----- Text segment -----

As a passionate reader, I have always maintained a “review” of books I’ve read. In ye olde pre-internet days, I kept a little notebook in which I recorded the books I’d read with a few lines about the book. When Goodreads emerged, I joined and began to track my reading habits there. I viewed it primarily as a tool for me as a reader. Of course, as I connected with people on GR, I also began to see my notes on books as useful to like-minded readers. All the same, in the age of the internet, where data is perpetually retained and easily accessed, I have always tried to be polite when I write reviews of books. I am neither a professional reviewer nor someone who relishes drama. Just as I would hate to read a review of my books that was nasty or personal, I would never want a writer to read one of my reviews and feel that I was being anything but professional, even if I disliked the book.

Despite my policy of being polite, I’ve still received a few nastygrams, typically from people who loved a book I didn’t, and who wished to inform me that I was a stupid poopypants. I don’t think those were the exact words, but something juvenile and unnecessary.

Not a few people have cautioned me of late that as a published writer I ought to be more careful about reviewing and rating books, so as not to attract haters. I’ve considered it, and someday, maybe I’ll need to make a more anonymous Goodreads account, but in the interim, I’ve made a different choice.

I’ve always had a Did Not Finish shelf on my Goodreads account, to identify books that I did not or could not read through to the ending. Rarely do I remark on those books and never do I rate them. This week, however, I added a new shelf: Not Every Book Is for Everybody. Let’s call it NEBIFE. We know in our hearts that this is true, but it seems to get lost within the book community sometimes. A book isn’t bad, just because we didn’t like it, and a reviewer isn’t stupid or evil or many far worse things, just because they didn’t like our favorite book. I come face-to-face with this when I realize that almost 17,000 people on Goodreads have given Nabokov’s Lolita a 1-star rating. 1 star? One? Are you kidding me? I consider Lolita to be one of the greatest English novels of the 20th Century. I love this book.

ONE STAR?!?!?! OMGAAAAAAH!!?!?!?

ONE STAR?!?!?! OMGAAAAAAH!!?!?!?

Yet Goodreads reveals that two people whose opinions I respect have rated Lolita as 1 star. Huh. I guess we’re gonna have to disagree on that one, but I’m not going to send them emails to tell them they’re stupid poopypants. Primarily, because I don’t think they are. Secondarily, because I accept that even a brilliant book will not be the right book for every reader.

-----

Could you update the post on reviewing books, starting at "Despite my policy" and ending at "juvenile and unnecessary.", so that "nastygrams" becomes "angry messages"?

----- Material -----

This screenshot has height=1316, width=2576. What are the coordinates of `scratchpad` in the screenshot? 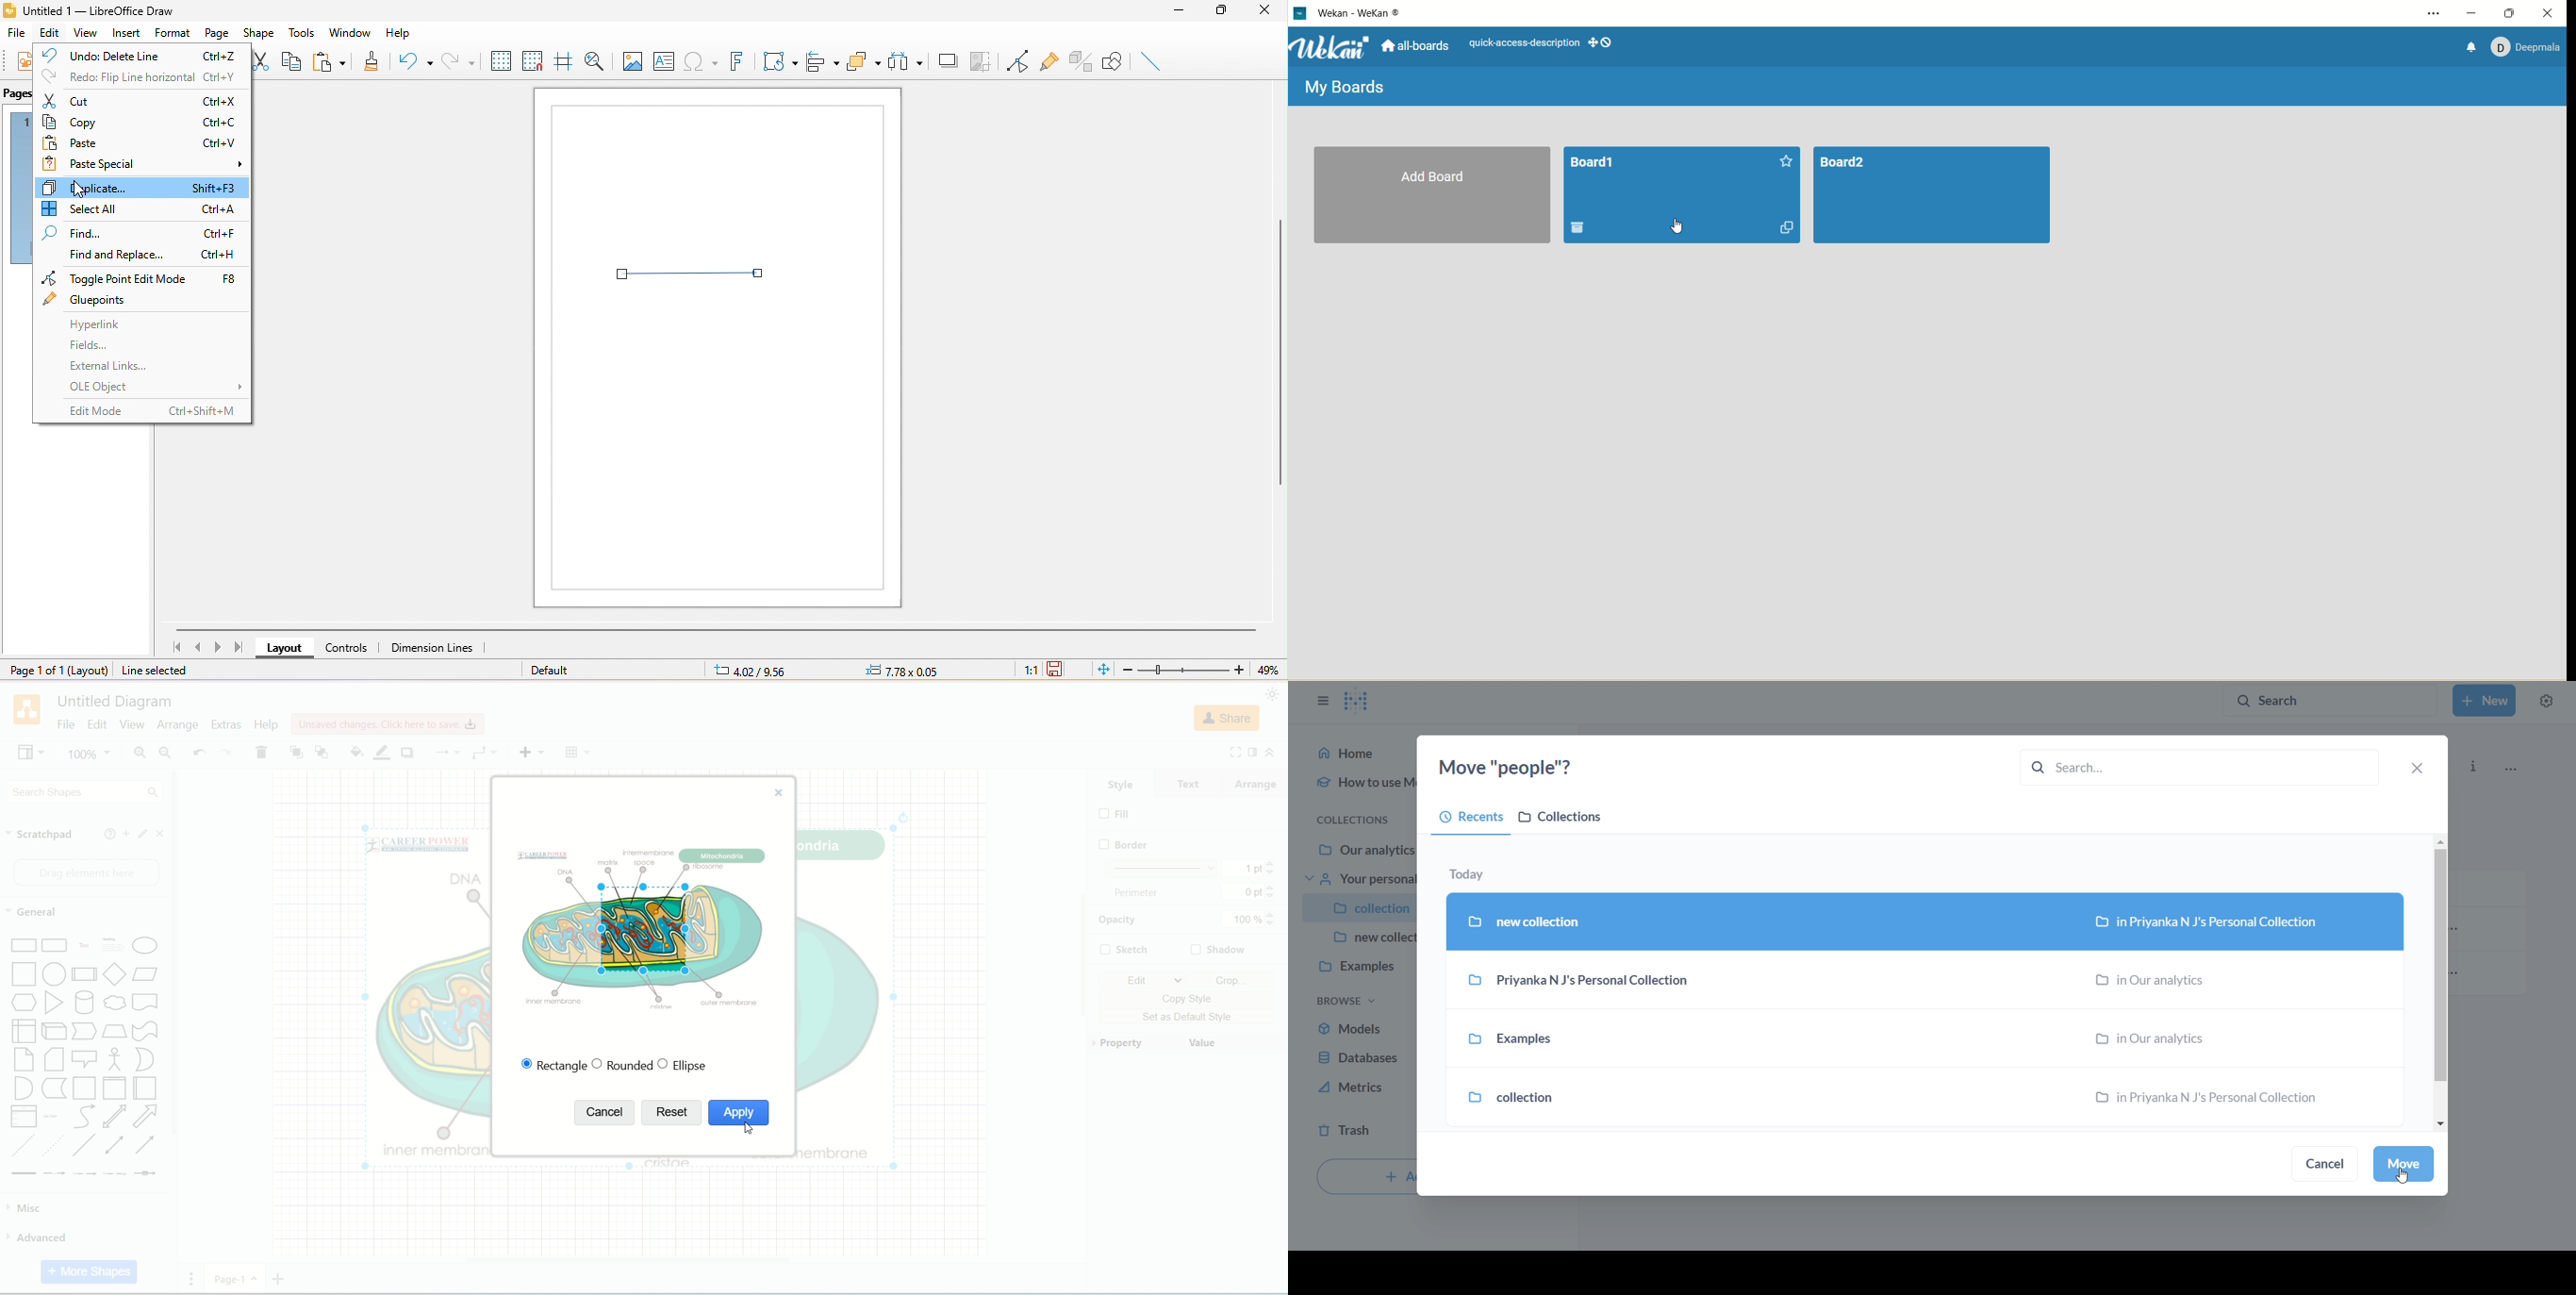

-----

- [Solution below]:
Despite my policy of being polite, I’ve still received a few angry messages, typically from people who loved a book I didn’t, and who wished to inform me that I was a stupid poopypants. I don’t think those were the exact words, but something juvenile and unnecessary.